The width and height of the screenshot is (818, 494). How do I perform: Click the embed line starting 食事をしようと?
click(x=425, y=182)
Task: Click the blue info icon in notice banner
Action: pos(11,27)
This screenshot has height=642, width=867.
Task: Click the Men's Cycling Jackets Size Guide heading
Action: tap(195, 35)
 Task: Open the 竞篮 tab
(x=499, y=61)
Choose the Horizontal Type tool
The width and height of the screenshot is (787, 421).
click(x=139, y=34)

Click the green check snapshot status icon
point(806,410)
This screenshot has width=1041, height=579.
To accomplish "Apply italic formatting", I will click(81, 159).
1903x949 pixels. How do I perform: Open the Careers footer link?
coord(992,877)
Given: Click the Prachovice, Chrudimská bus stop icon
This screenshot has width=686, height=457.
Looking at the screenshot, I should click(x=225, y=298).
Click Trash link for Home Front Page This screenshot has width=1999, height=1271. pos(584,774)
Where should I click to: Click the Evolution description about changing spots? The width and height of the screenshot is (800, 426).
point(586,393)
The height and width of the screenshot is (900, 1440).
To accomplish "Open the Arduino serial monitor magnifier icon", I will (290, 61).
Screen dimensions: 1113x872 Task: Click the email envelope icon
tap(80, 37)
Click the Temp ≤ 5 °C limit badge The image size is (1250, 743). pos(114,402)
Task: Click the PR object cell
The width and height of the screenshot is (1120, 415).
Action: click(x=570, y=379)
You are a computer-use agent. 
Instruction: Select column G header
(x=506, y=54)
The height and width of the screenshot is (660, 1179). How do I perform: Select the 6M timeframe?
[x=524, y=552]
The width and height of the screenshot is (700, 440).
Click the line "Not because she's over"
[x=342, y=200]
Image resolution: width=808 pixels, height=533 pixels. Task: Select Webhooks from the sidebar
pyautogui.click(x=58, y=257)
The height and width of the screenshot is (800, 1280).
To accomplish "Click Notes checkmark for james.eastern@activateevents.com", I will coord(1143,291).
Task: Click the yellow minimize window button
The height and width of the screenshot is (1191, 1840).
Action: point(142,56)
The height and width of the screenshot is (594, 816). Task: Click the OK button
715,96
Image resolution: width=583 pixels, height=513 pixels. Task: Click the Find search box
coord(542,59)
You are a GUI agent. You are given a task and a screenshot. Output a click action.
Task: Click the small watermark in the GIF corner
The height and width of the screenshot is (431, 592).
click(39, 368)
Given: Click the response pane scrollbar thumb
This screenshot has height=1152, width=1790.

» **Brief**
The answer should consist of all lines from the records above that hold the word "will".

» **Written response**
To accomplish "Apply italic formatting", I will click(81, 159).
To accomplish "Open the Arduino serial monitor magnifier icon", I will (290, 61).
To accomplish "Click Notes checkmark for james.eastern@activateevents.com", I will coord(1143,291).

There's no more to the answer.